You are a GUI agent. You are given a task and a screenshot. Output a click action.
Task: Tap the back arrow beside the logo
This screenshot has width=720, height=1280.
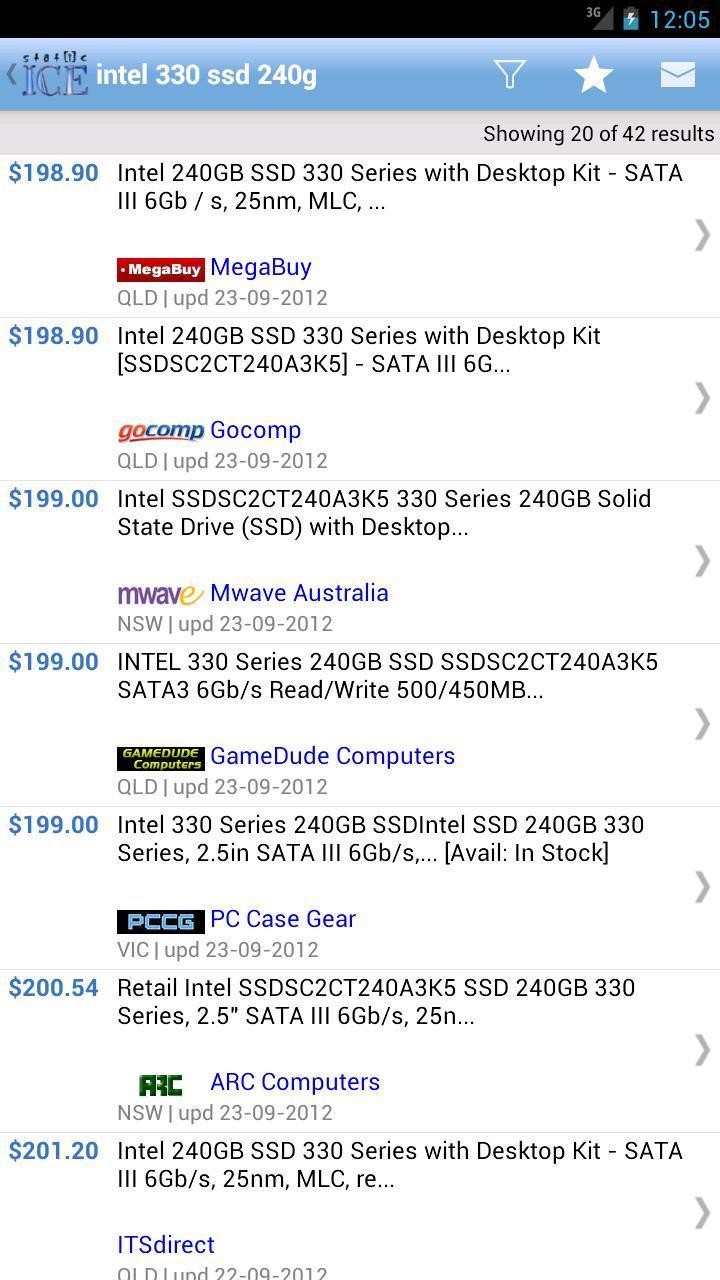click(x=10, y=74)
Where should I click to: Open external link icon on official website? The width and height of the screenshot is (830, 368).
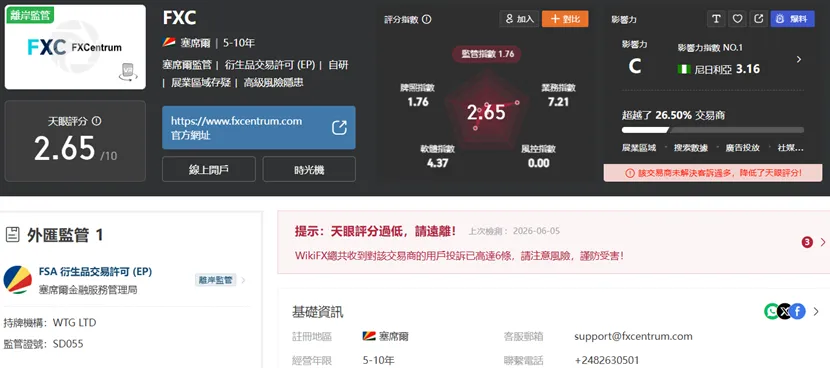[x=339, y=128]
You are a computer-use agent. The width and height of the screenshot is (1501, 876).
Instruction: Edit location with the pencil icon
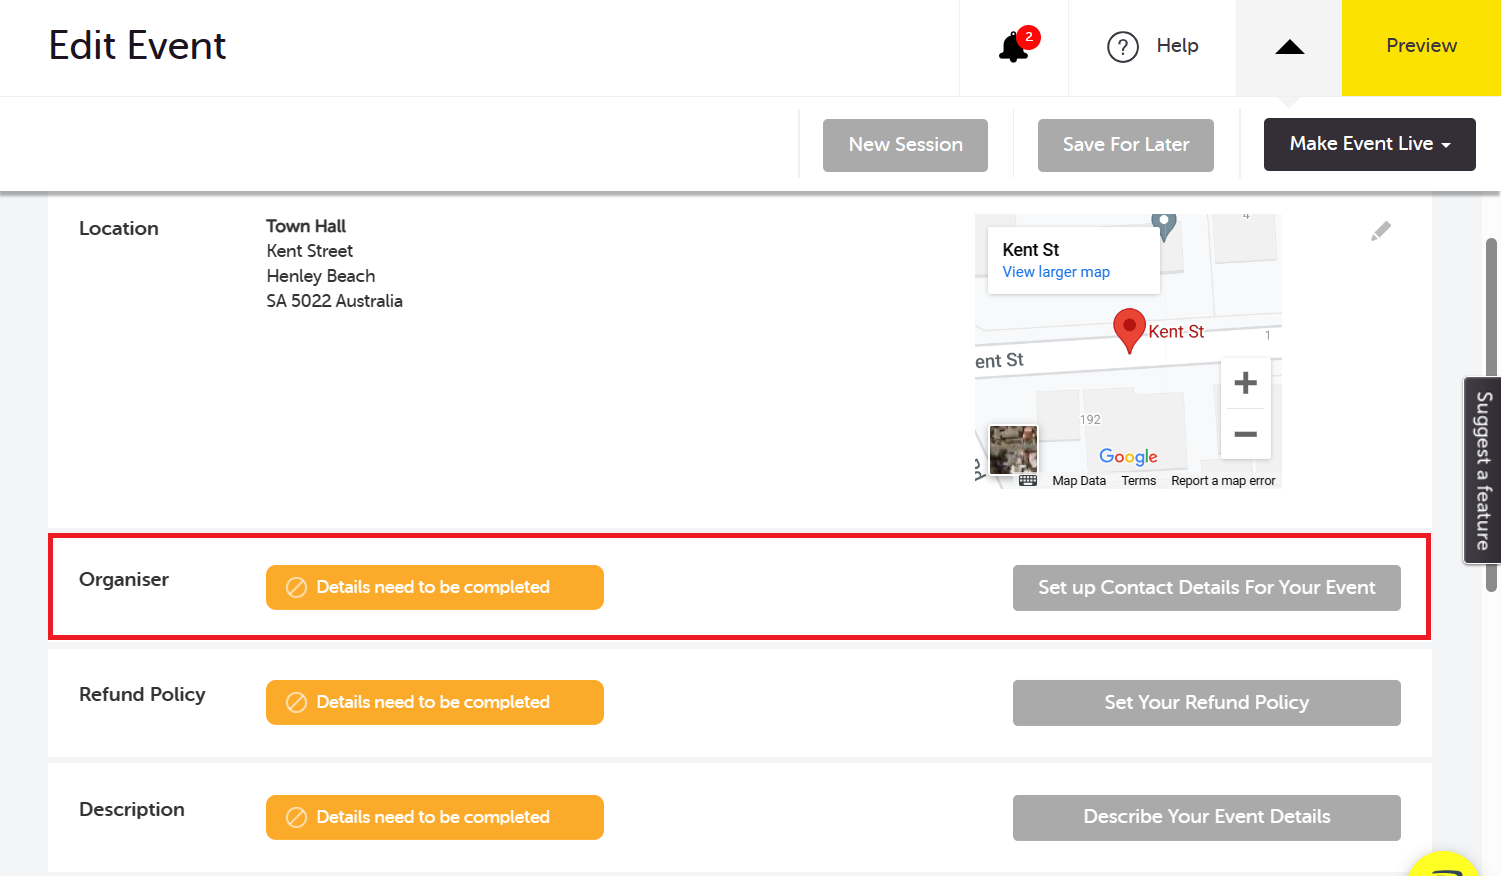tap(1380, 231)
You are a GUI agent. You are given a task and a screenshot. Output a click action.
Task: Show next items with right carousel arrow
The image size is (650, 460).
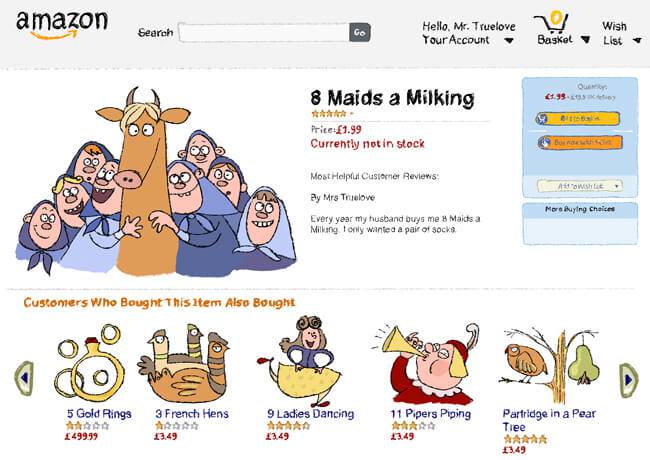[x=628, y=380]
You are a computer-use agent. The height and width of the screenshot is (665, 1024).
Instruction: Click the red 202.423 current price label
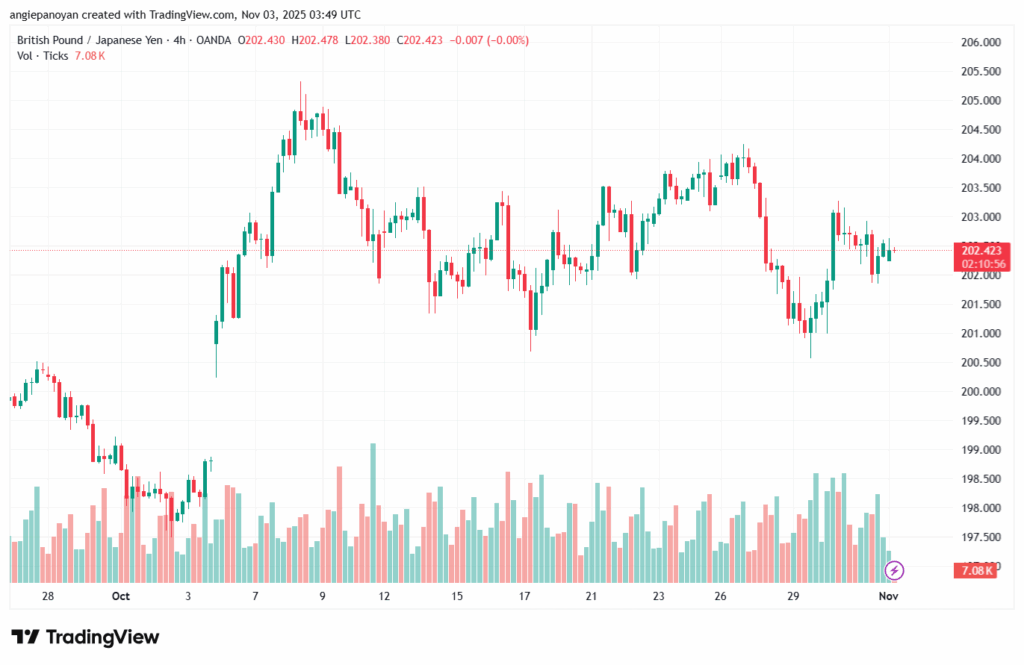980,250
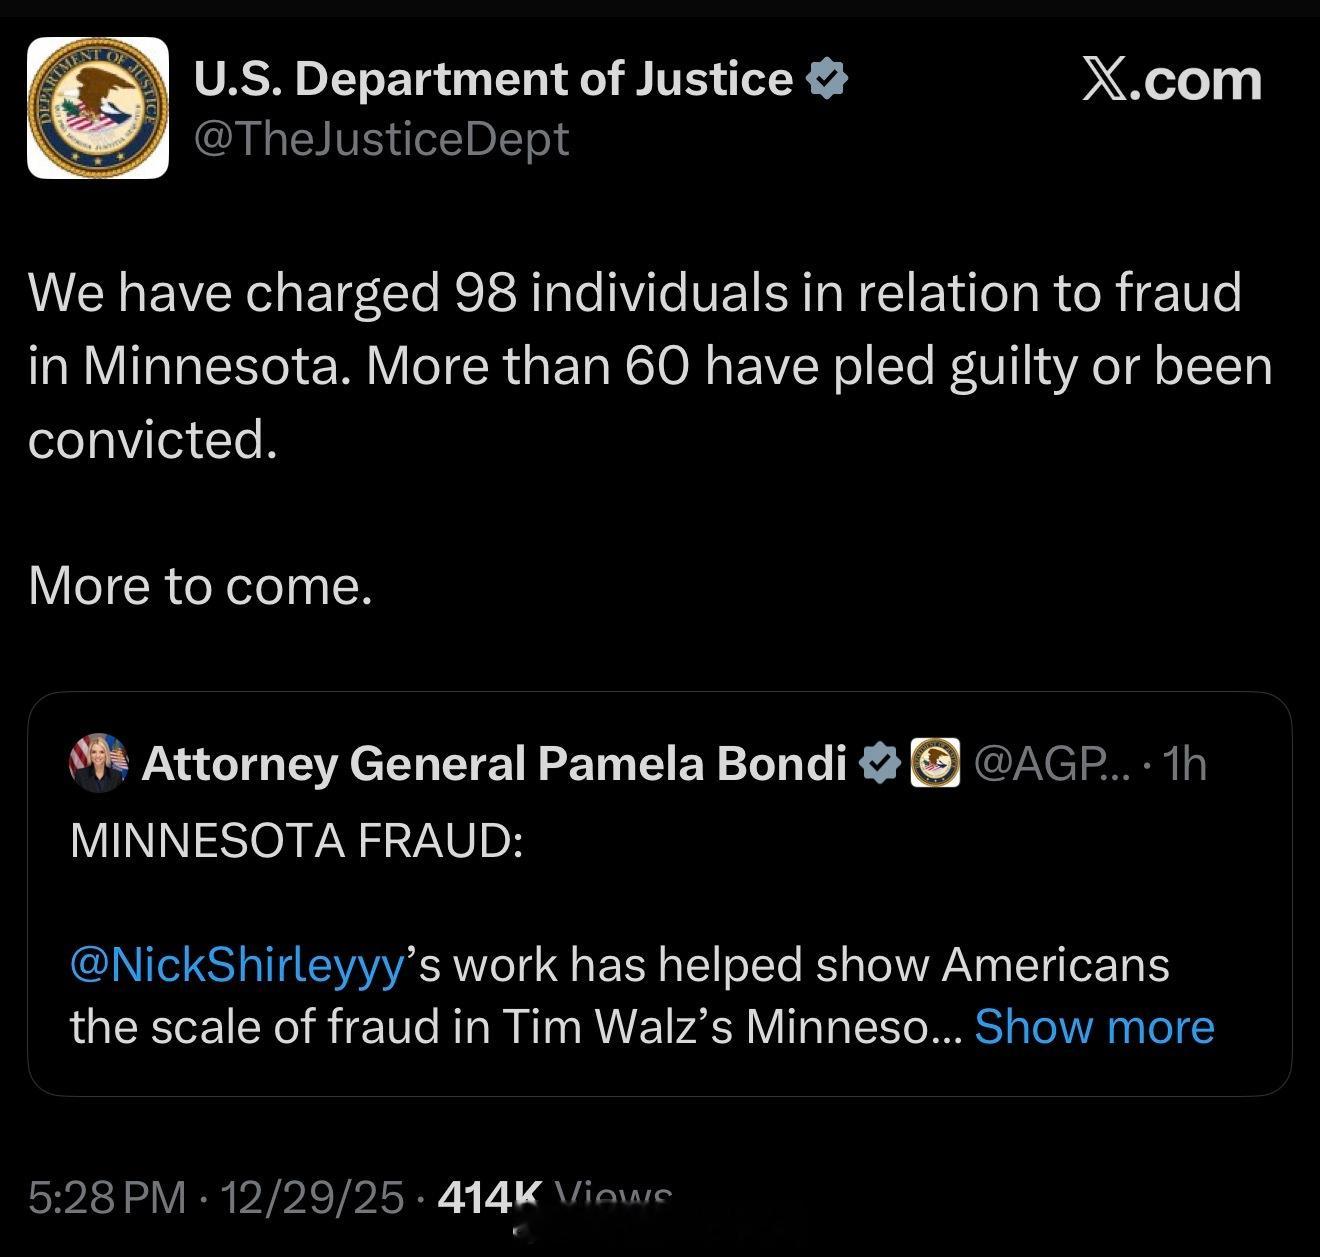Click the U.S. Department of Justice display name
This screenshot has width=1320, height=1257.
[x=493, y=79]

· · · · · · ·

- [WORK REQUIRED]
Return the data verbatim from the line containing "You are a computer-use agent. The height" through the end of the data, inclusive, and omit the pictures.

- [WRITTEN REPLY]
You are a computer-use agent. The height and width of the screenshot is (665, 1024).
Instruction: Click the red 202.423 current price label
980,250
Click the U.S. Department of Justice display name
This screenshot has width=1320, height=1257.
[x=493, y=79]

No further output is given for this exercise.